When the girl was young, her grandfather would set traps. On spring afternoons, She’d run from the bus to a certain patch of grass. There, she would throw herself down on her stomach, and press her child’s fingers against a tiny metal cage. Her breath would go, her eyes would cloud, and the young heart inside her would race and race. Some days, a set of eyes would meet her own.
In general the routine would go like this: panic, take a few huge breaths, scout the area at a scamper for onlookers, then one, two, three: Release. “Run! Run!” the girl would cheer in her mind. And all alone, she would surely do a few little jumps of joy as the squirrel ran and ran. It was no secret that the girl was releasing the squirrels, upsetting the delicate balance of her grandmother’s bird feeders. But since girls will be girls, they turned a blind eye. That’s how it went most days.

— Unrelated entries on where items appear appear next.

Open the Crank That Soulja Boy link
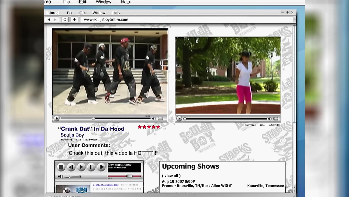Viewport: 349px width, 197px height. click(106, 185)
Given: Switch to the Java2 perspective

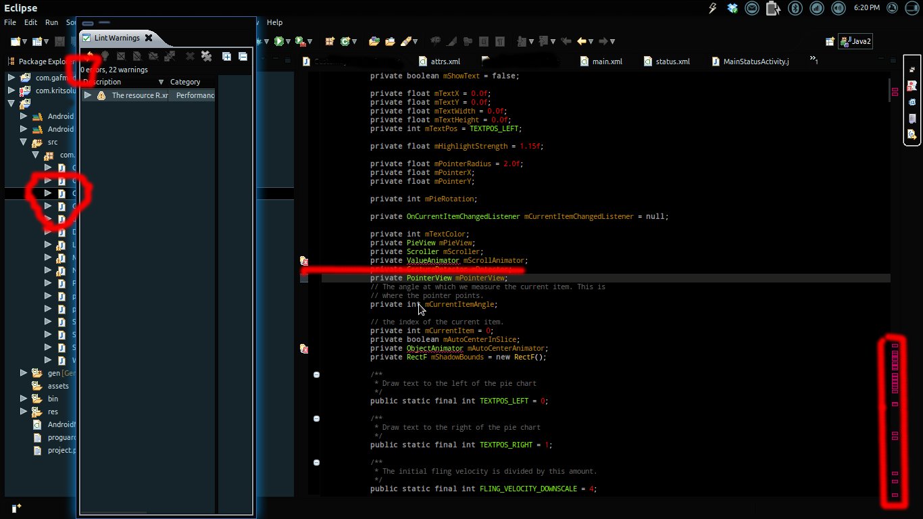Looking at the screenshot, I should point(854,41).
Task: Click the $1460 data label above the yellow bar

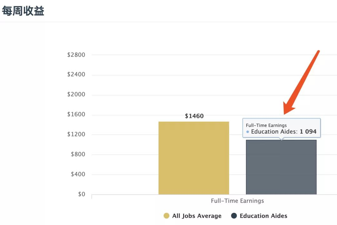Action: tap(194, 116)
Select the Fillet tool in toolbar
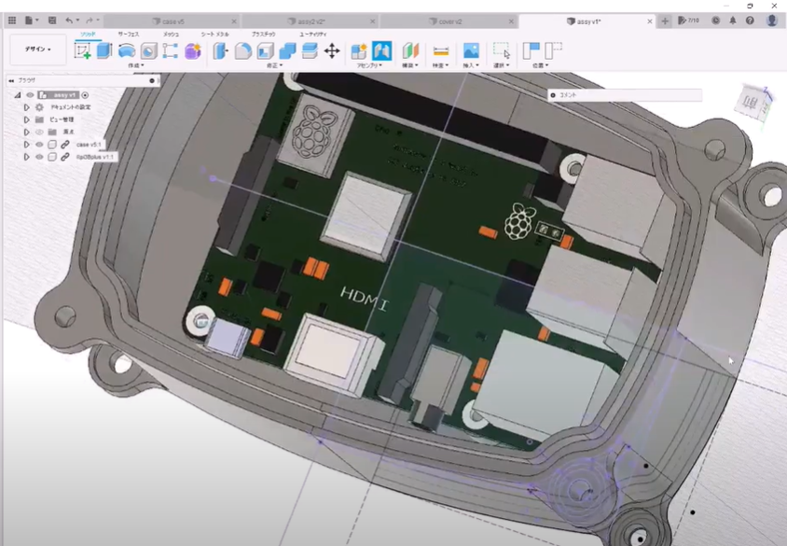 pos(242,51)
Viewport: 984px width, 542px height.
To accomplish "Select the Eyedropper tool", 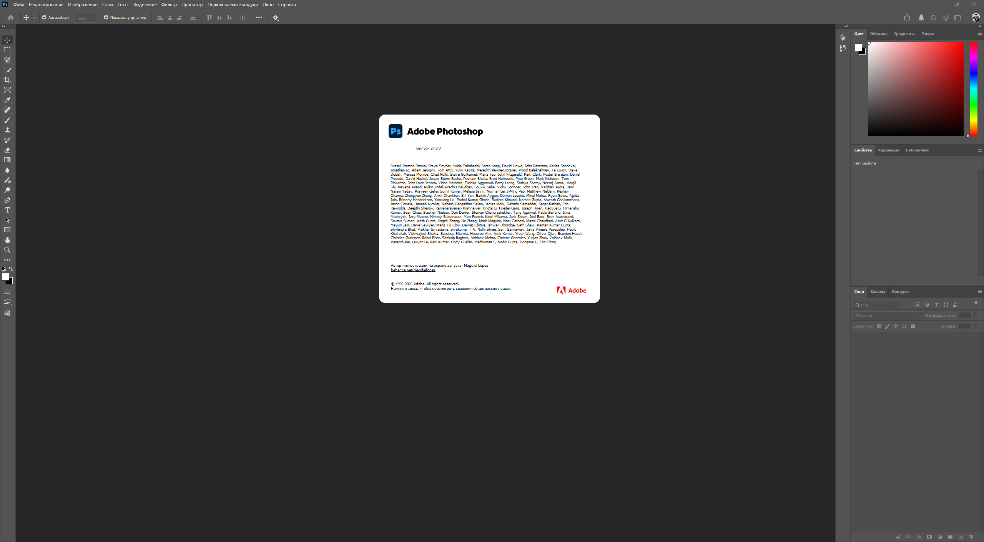I will pyautogui.click(x=7, y=100).
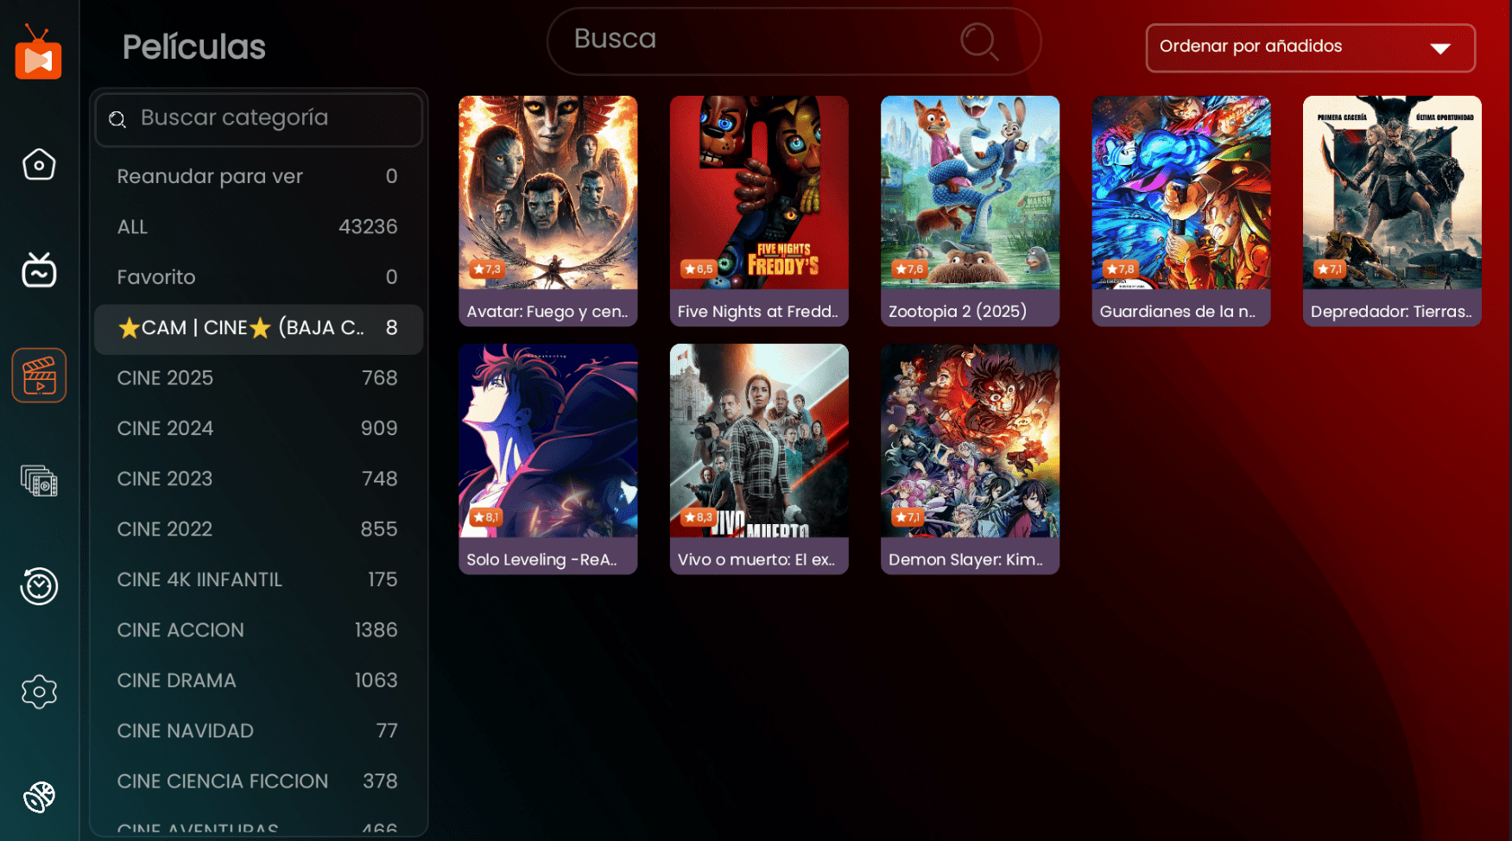1512x841 pixels.
Task: Open the Solo Leveling movie thumbnail
Action: [547, 458]
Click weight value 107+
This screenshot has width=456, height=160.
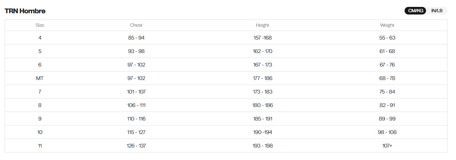[387, 146]
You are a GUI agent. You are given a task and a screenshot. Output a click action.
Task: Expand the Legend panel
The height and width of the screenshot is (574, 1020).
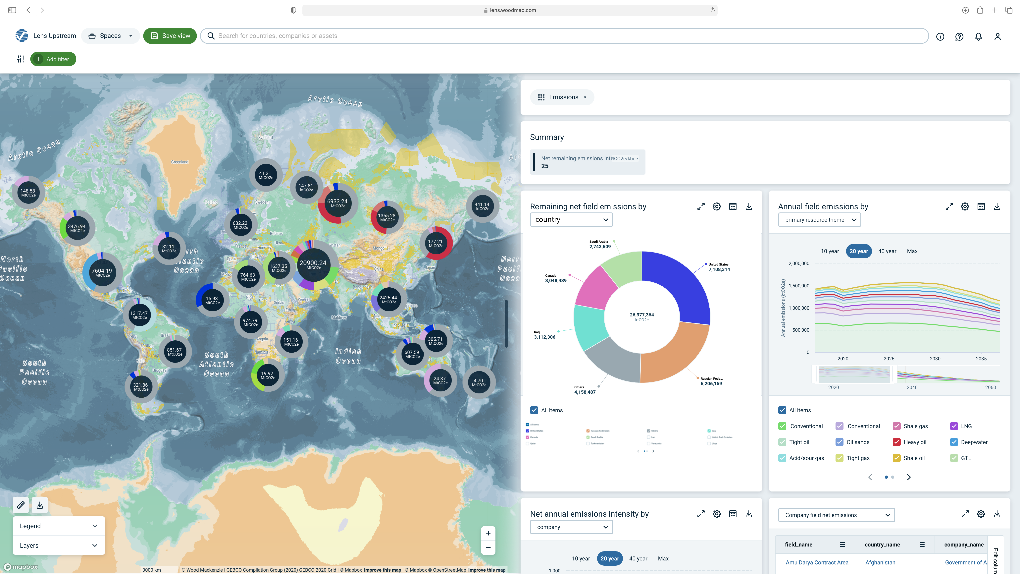59,526
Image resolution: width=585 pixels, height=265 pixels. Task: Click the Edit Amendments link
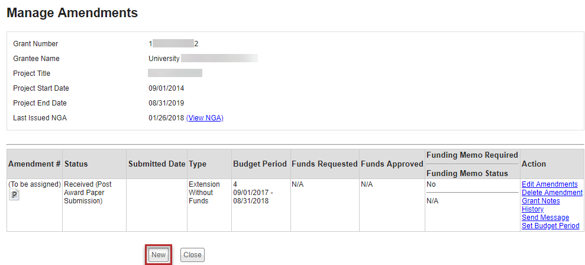click(x=550, y=184)
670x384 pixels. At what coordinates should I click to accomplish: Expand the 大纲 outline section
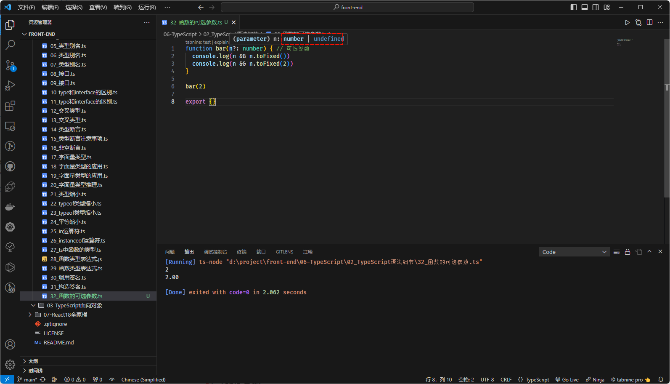click(x=33, y=361)
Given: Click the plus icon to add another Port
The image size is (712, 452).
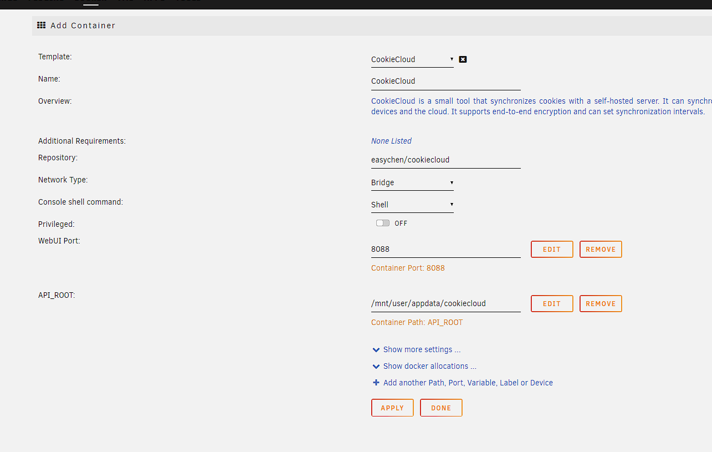Looking at the screenshot, I should click(376, 383).
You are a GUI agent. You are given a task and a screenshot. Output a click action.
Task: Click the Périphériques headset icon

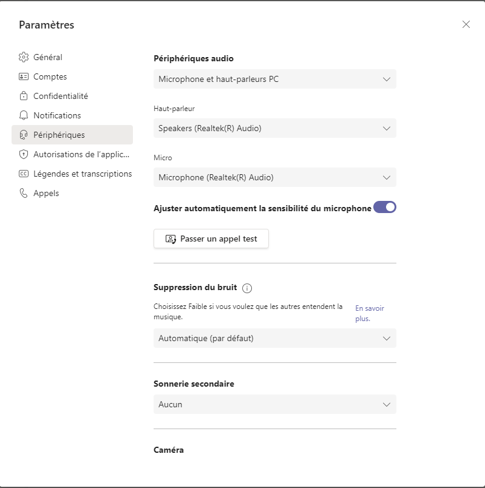[x=24, y=135]
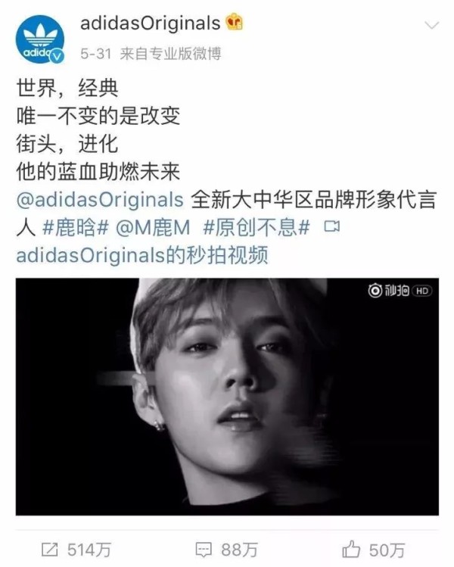Viewport: 454px width, 567px height.
Task: Tap the Miaopai logo on video
Action: [388, 291]
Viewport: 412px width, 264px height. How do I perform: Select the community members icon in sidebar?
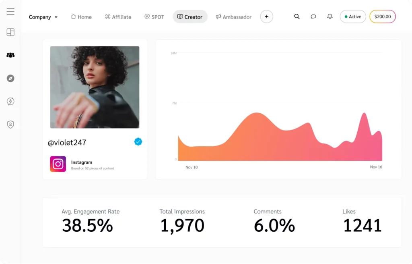10,55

Every so often, she would feel an irrepressible urge to touch a squirrel. Peering through the wires at something frightened to the brink of madness, the girl would feel kinship. Her little fingers would slip, almost all on their own, toward the brown bristled fur. “Shhhh. Shhhhh,” she would whisper to the squirrel and herself. “Shhhh.”
For a moment peace would settle between them. Then, the child’s finger would cross the too-close distance between curiosity and danger. In a second, her finger would feel a pinch that elevated to a crunch. To the girl , it would feel like an eternity before release. But she would wait in pained patience. Squeezing her eyes and lips into control, the child would keep down a yelp. Her tears were another thing. She cried not from the pain, which was miserable, but from the pitiful, shameful, knowledge that she had known better.
And so it came to pass that the child became an adult. The girl was much unchanged in substance as is often the case with people. She still scampered about before doing something she shouldn’t. She still cheered in her mind. She did not often visit the old house where the wire cages sat rusting, unused.
The girl liked to believe that she had grown a great deal. She would recall many things about her youth and laugh at her foolishness. Her friends loved to hear stories about her country upbringing, so she told about the ducks in the pond, the chickens in the coop, the dog and the cats and the rabbits, but never of the squirrels.
One day, while the girl was taking notes in a very difficult college class, a pair of eyes met her own. Her eyes clouded and her heart raced and raced. The boy and the girl considered each other for many months, perhaps even a year. They would study one another across the table at dinners, side-by-side at the theatre, late at night in bed. The girl could sense that something was wrong with the boy. And she wanted so very much to help him, so very much. After all, she understood some things about life.
The girl’s friends, the same ones that loved stories of her country life, did not approve of the boy. It wasn’t anything in particular. Nothing like that at all. In fact, he was good-looking and his wounded spirit made him lovely really. The girl knew the boy. He made her heart race and race.